Spousal Support
Eight years on a hit sitcom can give a gal some insight into the world of the Hollywood powerbroker.
“I’ve been privy to the rituals of how socializing is work, and work is socializing,” says Debra Messing, who starred on NBC’s Will & Grace. “I’ve been to the charity lunches with the ‘wives of,’ and seen how there are expectations of how to dress, how to do your hair, your makeup. It’s very similar to the expectations of a famous actress.”
So when Messing read the script for the USA miniseries The Starter Wife, she recognized those archetypes and appreciated the knowing, satiric eye of screenwriters Sara Parriott and Josann McGibbon. “It’s sophisticated and a little subversive,” Messing says.
Based on the novel by Gigi Levangie Grazer (who is married to Imagine Entertainment’s Brian Grazer), Starter Wife chronicles the travails of Molly Kagan, the discarded first spouse of a Hollywood studio head, as she struggles to maintain her dignity in a town without pity. Messing calls her role in the six-hour miniseries the most demanding of her career, in part because one month into the four-month-long Australian shoot, she fell down a flight of stairs and sprained her back. Fitted with crutches, she was back on the set within an hour.
Directed by Jon Avnet, the miniseries costars Joe Mantegna and Judy Davis. A number of fantasy sequences (including parodies of Silence of the Lambs and Titanic) allowed Messing to flex her comic chops, such as one scene in which she poses as Davis’s floozy sister to get her out of rehab.

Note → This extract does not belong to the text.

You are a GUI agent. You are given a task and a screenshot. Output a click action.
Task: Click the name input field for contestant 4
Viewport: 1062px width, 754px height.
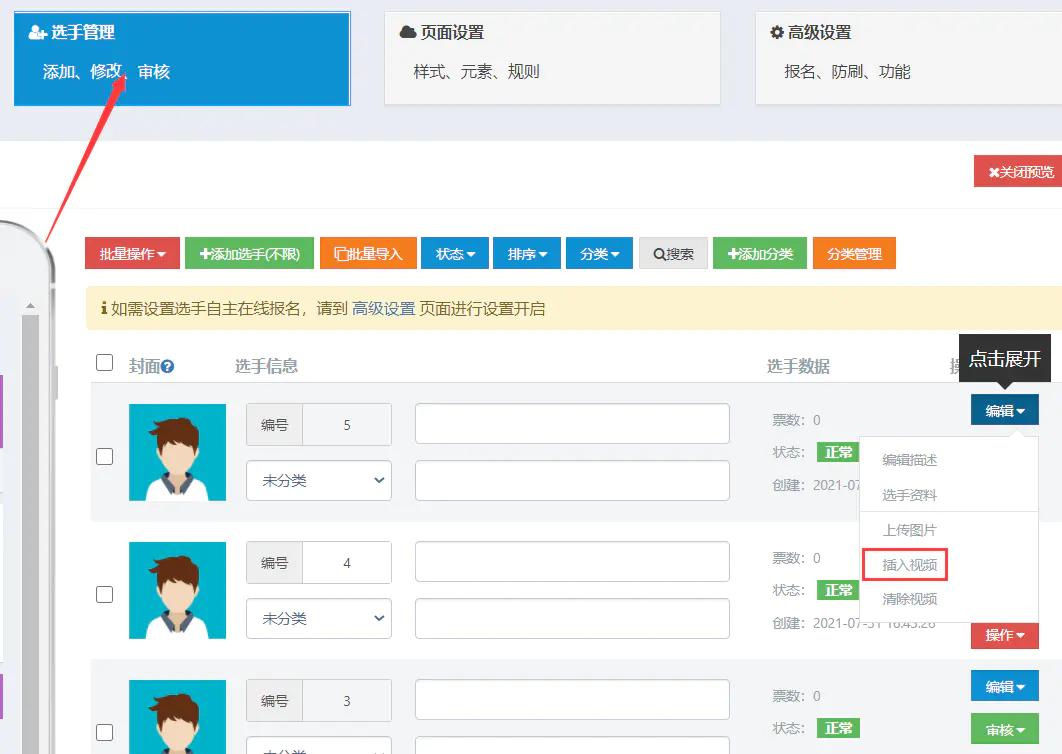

Most recently seen in Edward Burns’s Purple Violets and Curtis Hanson’s Lucky You, Messing is always on the lookout for the next creative challenge. “It was a privilege to play one character for eight years,” she says. “But one of the reasons we as actors get into this is because we’re kind of gypsies, and we love the thrill of going from character to character. For the immediate future, I feel like the gypsy in me is calling.”